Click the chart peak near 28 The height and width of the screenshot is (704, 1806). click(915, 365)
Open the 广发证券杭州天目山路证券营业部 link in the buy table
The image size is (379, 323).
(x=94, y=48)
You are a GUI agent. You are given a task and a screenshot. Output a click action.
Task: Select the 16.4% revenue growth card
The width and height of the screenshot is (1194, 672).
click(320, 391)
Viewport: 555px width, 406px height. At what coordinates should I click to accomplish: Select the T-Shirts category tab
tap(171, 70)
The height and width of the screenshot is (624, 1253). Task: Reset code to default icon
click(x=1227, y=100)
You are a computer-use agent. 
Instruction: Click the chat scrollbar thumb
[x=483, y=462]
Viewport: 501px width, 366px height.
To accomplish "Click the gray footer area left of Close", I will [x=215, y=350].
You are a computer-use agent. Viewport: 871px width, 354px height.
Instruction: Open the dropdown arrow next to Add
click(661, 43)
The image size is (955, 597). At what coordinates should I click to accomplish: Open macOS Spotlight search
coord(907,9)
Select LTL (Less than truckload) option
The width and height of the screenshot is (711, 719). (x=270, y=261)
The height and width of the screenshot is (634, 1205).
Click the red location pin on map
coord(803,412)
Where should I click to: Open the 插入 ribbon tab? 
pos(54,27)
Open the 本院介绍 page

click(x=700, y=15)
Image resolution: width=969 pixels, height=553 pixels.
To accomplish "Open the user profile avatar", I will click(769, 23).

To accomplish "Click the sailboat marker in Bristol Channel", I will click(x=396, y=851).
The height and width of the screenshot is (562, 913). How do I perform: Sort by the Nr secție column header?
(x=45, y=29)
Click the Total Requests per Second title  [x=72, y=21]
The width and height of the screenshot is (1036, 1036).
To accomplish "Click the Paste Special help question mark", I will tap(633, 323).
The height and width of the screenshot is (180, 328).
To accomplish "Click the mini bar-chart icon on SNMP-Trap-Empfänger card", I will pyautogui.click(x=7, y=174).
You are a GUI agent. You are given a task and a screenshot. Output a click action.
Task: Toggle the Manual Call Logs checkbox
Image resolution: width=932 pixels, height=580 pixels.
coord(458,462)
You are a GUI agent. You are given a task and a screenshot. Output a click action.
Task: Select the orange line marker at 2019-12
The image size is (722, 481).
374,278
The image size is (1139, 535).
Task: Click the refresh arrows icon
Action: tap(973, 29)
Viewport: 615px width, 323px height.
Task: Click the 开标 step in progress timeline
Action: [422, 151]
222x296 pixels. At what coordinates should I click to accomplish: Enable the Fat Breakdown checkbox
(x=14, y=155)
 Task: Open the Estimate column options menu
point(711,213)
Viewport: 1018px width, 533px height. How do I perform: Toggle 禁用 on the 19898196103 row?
* * * * * * * * *
Rewrite everything from the line containing "222x296 pixels. At" down to the end of the entries, swapping "options menu" for "settings menu" and leaving the rest as it is.

• [Correct answer]
222x296 pixels. At what coordinates should I click to accomplish: Enable the Fat Breakdown checkbox
(x=14, y=155)
 Task: Open the Estimate column settings menu
point(711,213)
Viewport: 1018px width, 533px height. How do I perform: Toggle 禁用 on the 19898196103 row?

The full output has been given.